***** Data for this task

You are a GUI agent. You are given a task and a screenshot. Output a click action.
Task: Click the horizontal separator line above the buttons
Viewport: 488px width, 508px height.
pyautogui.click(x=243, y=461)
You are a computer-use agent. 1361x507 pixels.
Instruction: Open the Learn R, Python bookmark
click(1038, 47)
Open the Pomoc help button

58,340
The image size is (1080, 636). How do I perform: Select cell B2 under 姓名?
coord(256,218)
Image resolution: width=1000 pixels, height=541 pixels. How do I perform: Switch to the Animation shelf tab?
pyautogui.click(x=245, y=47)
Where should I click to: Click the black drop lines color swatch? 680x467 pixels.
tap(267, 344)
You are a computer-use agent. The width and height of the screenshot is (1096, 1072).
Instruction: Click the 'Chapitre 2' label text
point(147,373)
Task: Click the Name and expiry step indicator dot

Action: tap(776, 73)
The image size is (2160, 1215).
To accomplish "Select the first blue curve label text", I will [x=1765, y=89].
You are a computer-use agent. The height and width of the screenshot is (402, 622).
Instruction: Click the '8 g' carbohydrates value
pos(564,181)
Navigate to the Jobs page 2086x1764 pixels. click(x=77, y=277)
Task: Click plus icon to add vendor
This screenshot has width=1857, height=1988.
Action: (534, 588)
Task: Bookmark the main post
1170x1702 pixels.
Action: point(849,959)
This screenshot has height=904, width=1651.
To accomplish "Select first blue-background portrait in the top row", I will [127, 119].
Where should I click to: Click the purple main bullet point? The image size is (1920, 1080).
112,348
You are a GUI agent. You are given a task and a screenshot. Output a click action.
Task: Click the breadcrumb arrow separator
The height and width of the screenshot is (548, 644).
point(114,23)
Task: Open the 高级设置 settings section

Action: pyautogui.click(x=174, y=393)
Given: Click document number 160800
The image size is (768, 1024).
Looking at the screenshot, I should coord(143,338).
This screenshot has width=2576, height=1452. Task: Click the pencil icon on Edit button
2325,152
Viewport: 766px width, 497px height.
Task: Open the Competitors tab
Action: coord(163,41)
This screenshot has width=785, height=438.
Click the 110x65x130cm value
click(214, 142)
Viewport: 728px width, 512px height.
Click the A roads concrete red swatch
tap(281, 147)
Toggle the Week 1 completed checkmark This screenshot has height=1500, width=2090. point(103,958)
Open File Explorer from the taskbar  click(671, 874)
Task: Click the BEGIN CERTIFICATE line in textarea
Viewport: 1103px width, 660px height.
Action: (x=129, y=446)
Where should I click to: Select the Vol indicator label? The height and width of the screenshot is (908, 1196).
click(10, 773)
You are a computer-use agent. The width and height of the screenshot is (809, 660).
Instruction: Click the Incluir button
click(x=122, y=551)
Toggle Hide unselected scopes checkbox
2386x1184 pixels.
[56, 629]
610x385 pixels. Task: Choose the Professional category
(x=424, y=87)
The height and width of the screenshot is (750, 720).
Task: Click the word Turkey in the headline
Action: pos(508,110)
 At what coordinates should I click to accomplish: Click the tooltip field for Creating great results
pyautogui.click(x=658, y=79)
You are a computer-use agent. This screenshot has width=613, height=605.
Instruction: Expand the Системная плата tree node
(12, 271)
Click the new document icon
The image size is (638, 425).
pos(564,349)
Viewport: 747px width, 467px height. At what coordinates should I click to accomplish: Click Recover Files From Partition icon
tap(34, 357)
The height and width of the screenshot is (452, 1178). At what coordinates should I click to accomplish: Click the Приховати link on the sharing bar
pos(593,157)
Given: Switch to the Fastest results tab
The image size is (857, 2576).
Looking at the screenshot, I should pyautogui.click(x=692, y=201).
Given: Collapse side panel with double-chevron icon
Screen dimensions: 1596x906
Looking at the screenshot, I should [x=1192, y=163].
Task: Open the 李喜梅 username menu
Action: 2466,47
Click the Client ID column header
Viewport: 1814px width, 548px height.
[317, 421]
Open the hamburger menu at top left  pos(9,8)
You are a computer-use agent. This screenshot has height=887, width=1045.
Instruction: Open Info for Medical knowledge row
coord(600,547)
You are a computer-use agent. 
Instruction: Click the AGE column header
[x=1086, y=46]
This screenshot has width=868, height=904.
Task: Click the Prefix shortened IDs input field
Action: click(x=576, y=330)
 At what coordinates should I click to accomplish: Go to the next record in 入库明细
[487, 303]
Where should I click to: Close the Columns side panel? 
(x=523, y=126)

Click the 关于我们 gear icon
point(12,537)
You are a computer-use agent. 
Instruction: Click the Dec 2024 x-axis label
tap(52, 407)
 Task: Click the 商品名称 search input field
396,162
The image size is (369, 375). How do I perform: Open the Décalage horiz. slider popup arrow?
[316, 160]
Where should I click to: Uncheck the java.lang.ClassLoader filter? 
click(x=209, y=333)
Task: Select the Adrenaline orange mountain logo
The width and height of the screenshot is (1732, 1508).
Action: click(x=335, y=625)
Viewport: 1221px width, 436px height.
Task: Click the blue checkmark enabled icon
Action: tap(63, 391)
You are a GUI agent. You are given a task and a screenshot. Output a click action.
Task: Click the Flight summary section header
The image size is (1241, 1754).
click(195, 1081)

**********

> [Exercise objective]
Reproduce all of the items above, switching every occurrence of "GUI agent" to "interface agent" and leaving everything else unchanged.

> [Exercise result]
You are a interface agent. You are given a task and a screenshot. Output a click action.
Task: Click the horizontal separator line above the buttons
Viewport: 488px width, 508px height.
pyautogui.click(x=243, y=461)
You are a computer-use agent. 1361x507 pixels.
Instruction: Open the Learn R, Python bookmark
click(1038, 47)
Open the Pomoc help button

58,340
The image size is (1080, 636). How do I perform: Select cell B2 under 姓名?
coord(256,218)
Image resolution: width=1000 pixels, height=541 pixels. How do I perform: Switch to the Animation shelf tab?
pyautogui.click(x=245, y=47)
Where should I click to: Click the black drop lines color swatch? 680x467 pixels.
tap(267, 344)
You are a computer-use agent. The width and height of the screenshot is (1096, 1072).
Instruction: Click the 'Chapitre 2' label text
point(147,373)
Task: Click the Name and expiry step indicator dot

Action: tap(776, 73)
The image size is (2160, 1215).
To accomplish "Select the first blue curve label text", I will [x=1765, y=89].
You are a computer-use agent. The height and width of the screenshot is (402, 622).
Instruction: Click the '8 g' carbohydrates value
pos(564,181)
Navigate to the Jobs page 2086x1764 pixels. click(x=77, y=277)
Task: Click plus icon to add vendor
This screenshot has width=1857, height=1988.
Action: (534, 588)
Task: Bookmark the main post
1170x1702 pixels.
Action: point(849,959)
This screenshot has height=904, width=1651.
To accomplish "Select first blue-background portrait in the top row", I will [127, 119].
Where should I click to: Click the purple main bullet point? The image size is (1920, 1080).
112,348
You are a interface agent. You are given a task and a screenshot. Output a click action.
Task: Click the breadcrumb arrow separator
The height and width of the screenshot is (548, 644).
point(114,23)
Task: Open the 高级设置 settings section

Action: pyautogui.click(x=174, y=393)
Given: Click document number 160800
The image size is (768, 1024).
Looking at the screenshot, I should coord(143,338).
This screenshot has width=2576, height=1452. Task: Click the pencil icon on Edit button
2325,152
Viewport: 766px width, 497px height.
Task: Open the Competitors tab
Action: coord(163,41)
This screenshot has width=785, height=438.
Click the 110x65x130cm value
click(214, 142)
Viewport: 728px width, 512px height.
Click the A roads concrete red swatch
tap(281, 147)
Toggle the Week 1 completed checkmark This screenshot has height=1500, width=2090. point(103,958)
Open File Explorer from the taskbar  click(671, 874)
Task: Click the BEGIN CERTIFICATE line in textarea
Viewport: 1103px width, 660px height.
Action: (x=129, y=446)
Where should I click to: Select the Vol indicator label? The height and width of the screenshot is (908, 1196).
click(10, 773)
You are a computer-use agent. The width and height of the screenshot is (809, 660).
Instruction: Click the Incluir button
click(x=122, y=551)
Toggle Hide unselected scopes checkbox
2386x1184 pixels.
[56, 629]
610x385 pixels. Task: Choose the Professional category
(x=424, y=87)
The height and width of the screenshot is (750, 720).
Task: Click the word Turkey in the headline
Action: pos(508,110)
 At what coordinates should I click to accomplish: Click the tooltip field for Creating great results
pyautogui.click(x=658, y=79)
You are a computer-use agent. This screenshot has width=613, height=605.
Instruction: Expand the Системная плата tree node
(12, 271)
Click the new document icon
The image size is (638, 425).
pos(564,349)
Viewport: 747px width, 467px height. At what coordinates should I click to accomplish: Click Recover Files From Partition icon
tap(34, 357)
The height and width of the screenshot is (452, 1178). At what coordinates should I click to accomplish: Click the Приховати link on the sharing bar
pos(593,157)
Given: Switch to the Fastest results tab
The image size is (857, 2576).
Looking at the screenshot, I should pyautogui.click(x=692, y=201).
Given: Collapse side panel with double-chevron icon
Screen dimensions: 1596x906
Looking at the screenshot, I should [x=1192, y=163].
Task: Open the 李喜梅 username menu
Action: 2466,47
Click the Client ID column header
Viewport: 1814px width, 548px height.
[317, 421]
Open the hamburger menu at top left  pos(9,8)
You are a computer-use agent. This screenshot has height=887, width=1045.
Instruction: Open Info for Medical knowledge row
coord(600,547)
You are a computer-use agent. 
Instruction: Click the AGE column header
[x=1086, y=46]
This screenshot has width=868, height=904.
Task: Click the Prefix shortened IDs input field
Action: click(x=576, y=330)
 At what coordinates should I click to accomplish: Go to the next record in 入库明细
[487, 303]
Where should I click to: Close the Columns side panel? 
(x=523, y=126)

Click the 关于我们 gear icon
point(12,537)
You are a computer-use agent. 
Instruction: Click the Dec 2024 x-axis label
tap(52, 407)
 Task: Click the 商品名称 search input field
396,162
The image size is (369, 375). How do I perform: Open the Décalage horiz. slider popup arrow?
[316, 160]
Where should I click to: Uncheck the java.lang.ClassLoader filter? 
click(x=209, y=333)
Task: Select the Adrenaline orange mountain logo
The width and height of the screenshot is (1732, 1508).
Action: click(x=335, y=625)
Viewport: 1221px width, 436px height.
Task: Click the blue checkmark enabled icon
Action: tap(63, 391)
You are a interface agent. You are given a task and a screenshot. Output a click action.
Task: Click the Flight summary section header
The image size is (1241, 1754).
click(195, 1081)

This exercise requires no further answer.